Introducing this new law “without the direct participation” of Hong Kong’s people, legislature or judiciary would be a breach of the guarantees China had signed, the countries said.
The National People’s Congress, meeting in an annual session to rubber stamp major policy passed by China’s ruling Communist Party, announced on Thursday it planned to adopt a law to “safeguard national security” by “establishing and improving the legal system and enforcement mechanisms” for Hong Kong.
The proposed legislation would permit Beijing to sidestep Hong Kong’s own legislative body to limit protests or other activities that China’s authoritarian rulers consider subversive.
Wang Chen, a Politburo member, said Friday that the legislation would allow China’s security agencies to set up operations in Hong Kong on a large scale, saying this was necessary because “anti-China, disrupt Hong Kong forces have been openly promoting Hong Kong independence.”
“There must be vigorous measures under the law to prevent, halt and punish them,” Mr. Wang said.
Hong Kong’s Chief Executive Carrie Lam, currently in Beijing for the annual congress, told reporters on Friday that she supported the bill, saying it would safeguard the security of all Hong Kong residents.
But US Secretary of State Mike Pompeo called Beijing’s decision a “death knell” for the freedoms enjoyed by the territory.
“The United States strongly urges Beijing to reconsider its disastrous proposal, abide by its international obligations, and respect Hong Kong’s high degree of autonomy, democratic institutions, and civil liberties,” Mr.
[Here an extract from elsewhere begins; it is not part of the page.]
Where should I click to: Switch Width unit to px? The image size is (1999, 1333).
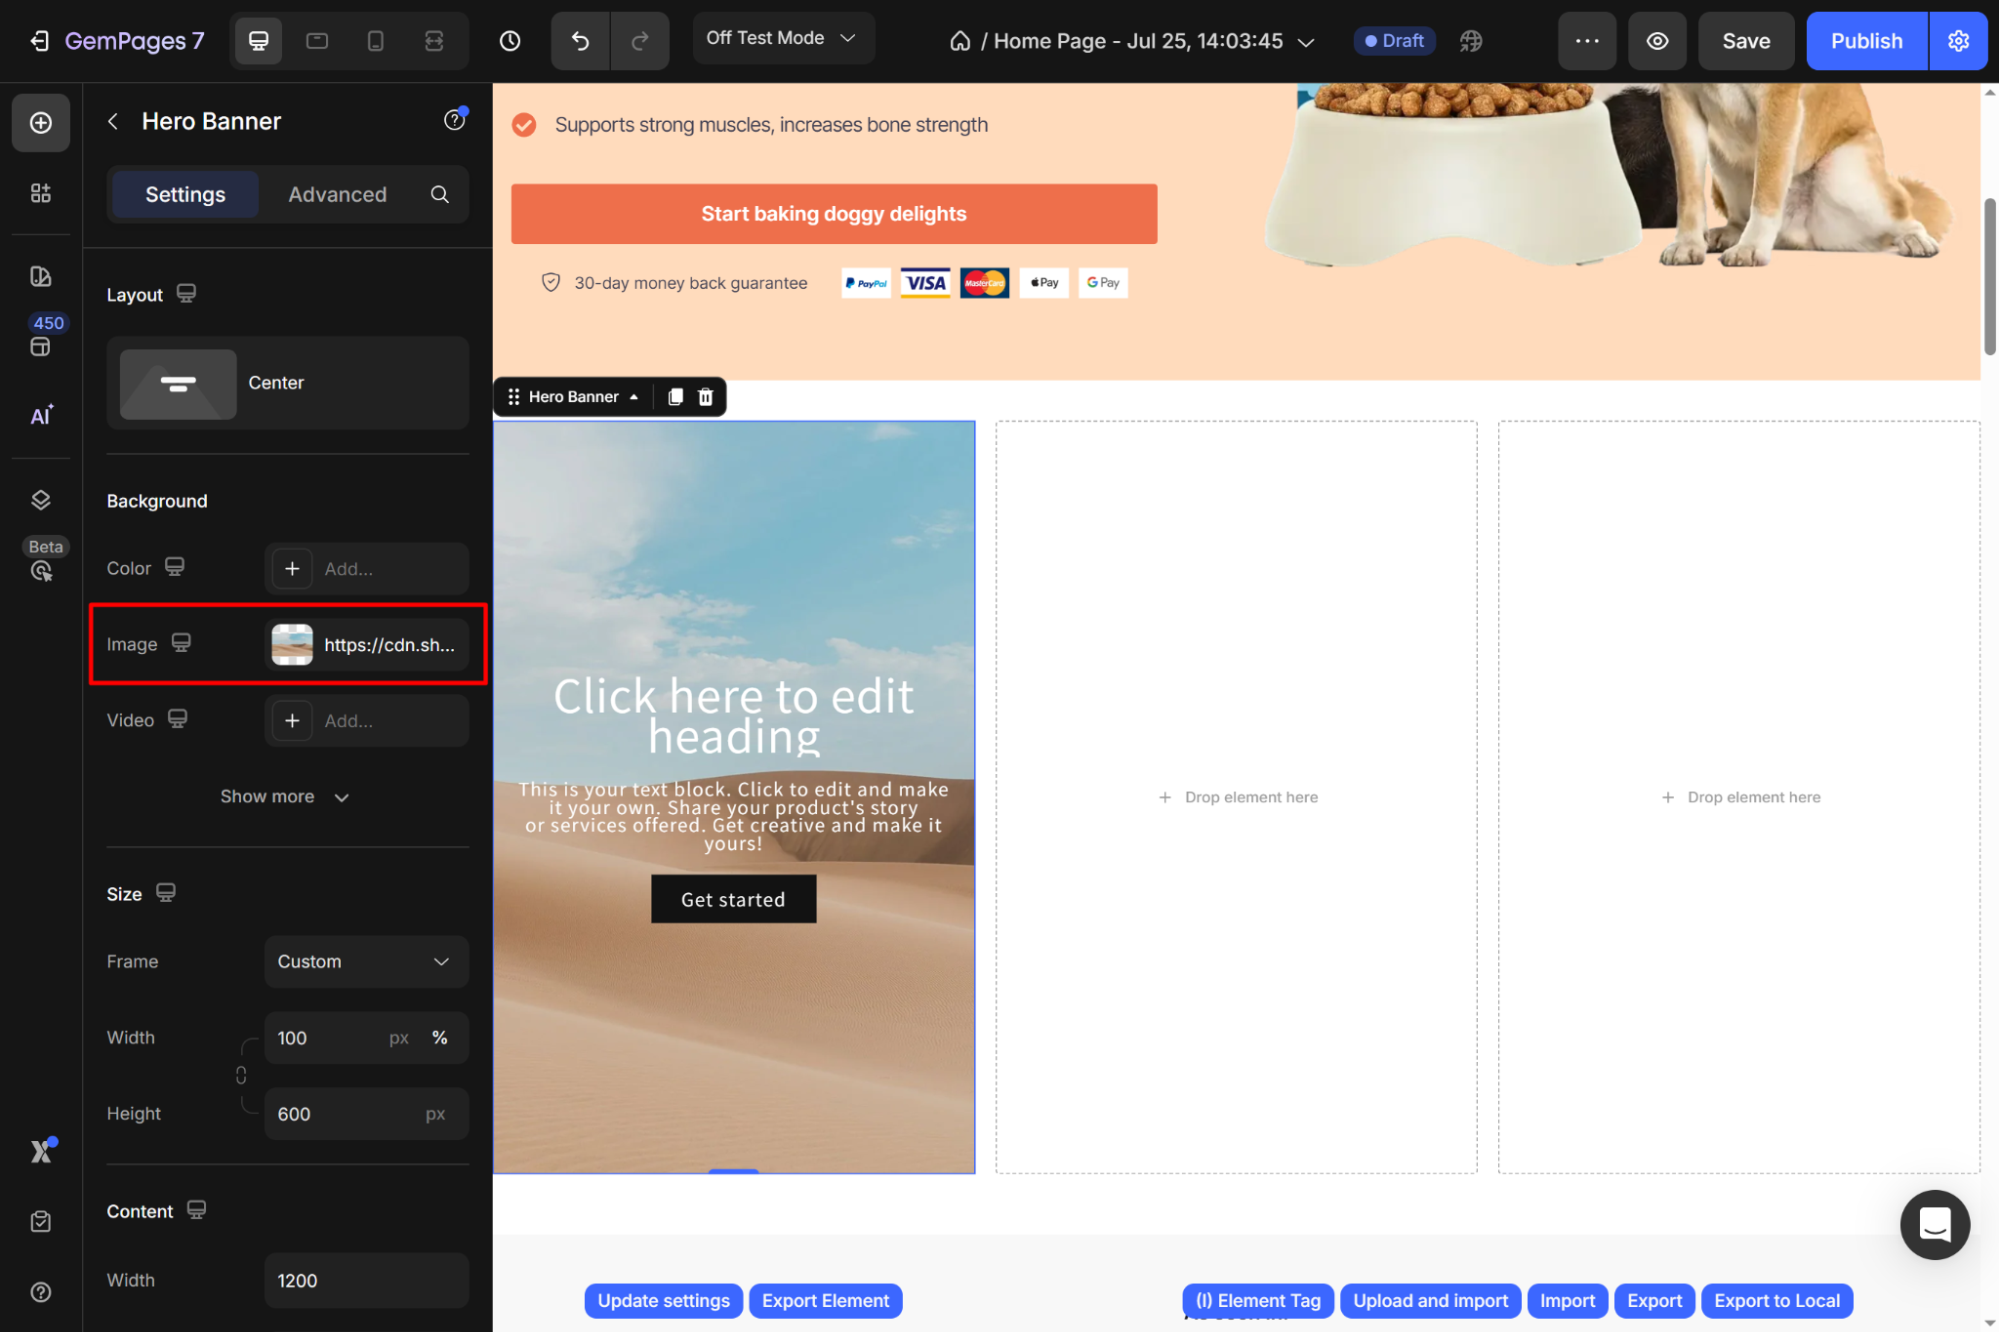point(399,1038)
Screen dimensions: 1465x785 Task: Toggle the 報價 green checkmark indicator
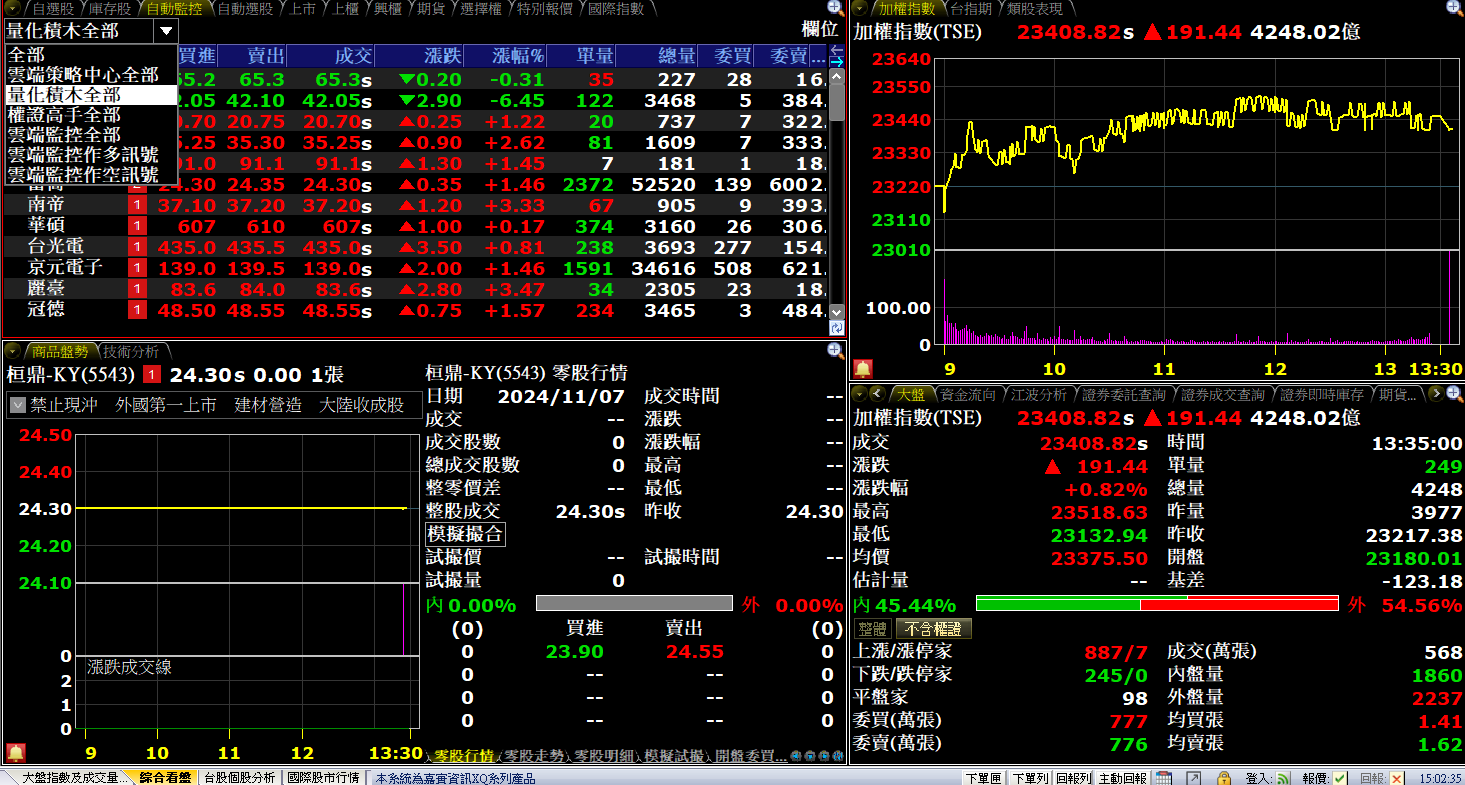pos(1340,777)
Pompeo said in a statement.
The European Union also urged China to respect the territory’s freedoms, with Brussels’ diplomatic chief Josep Borrell calling for “the preservation of Hong Kong’s high degree of autonomy.”
“The European Union has a strong stake in the continued stability and prosperity of Hong Kong under the ‘One Country Two Systems’ principle,” Mr. Borrell said.
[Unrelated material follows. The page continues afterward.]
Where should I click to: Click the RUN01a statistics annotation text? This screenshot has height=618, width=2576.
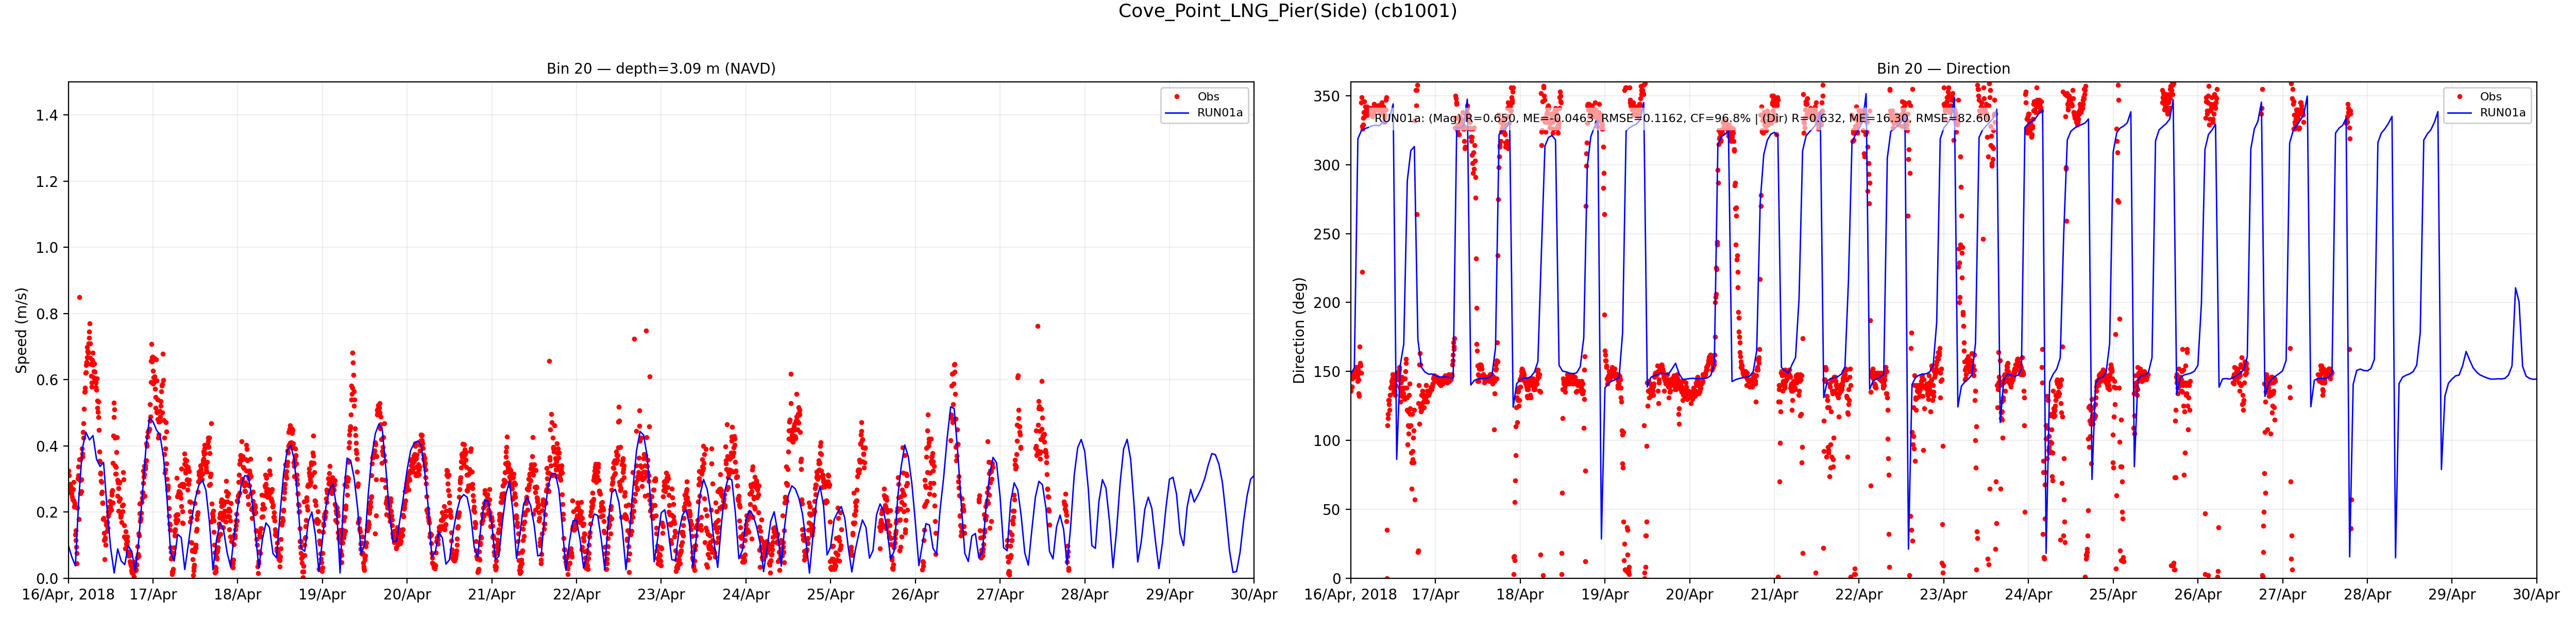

The strong condemnation from western nations is likely to infuriate the Chinese regime which has also been criticized for its handling of the novel coronavirus pandemic along with espionage activities and trade policies.
The Chinese embassy in Ottawa did not have any immediate response, but Beijing’s foreign affairs spokesperson Zhao Lijian said “no country in the world would tolerate separatist and other activities that undermine national security within its territory.”
Hong Kong, a former British colony, was handed to China in 1997 and has been governed by a system that guaranteed freedoms, such as those related to speech and elections, that are not allowed on mainland China.
Pro-democracy activists have called for mass protests against the new national-security law. Critics say Beijing is using the COVID-19 pandemic to push it through.
Mass protests on the island last year were sparked by a bill that would have allowed extraditions to mainland China.
As The Globe and Mail first reported earlier this month, 46 Hong Kong citizens – many of whom took part in the massive demonstrations there – are seeking asylum in Canada, citing harassment and brutality at the hands of police and fear of unjust prosecution.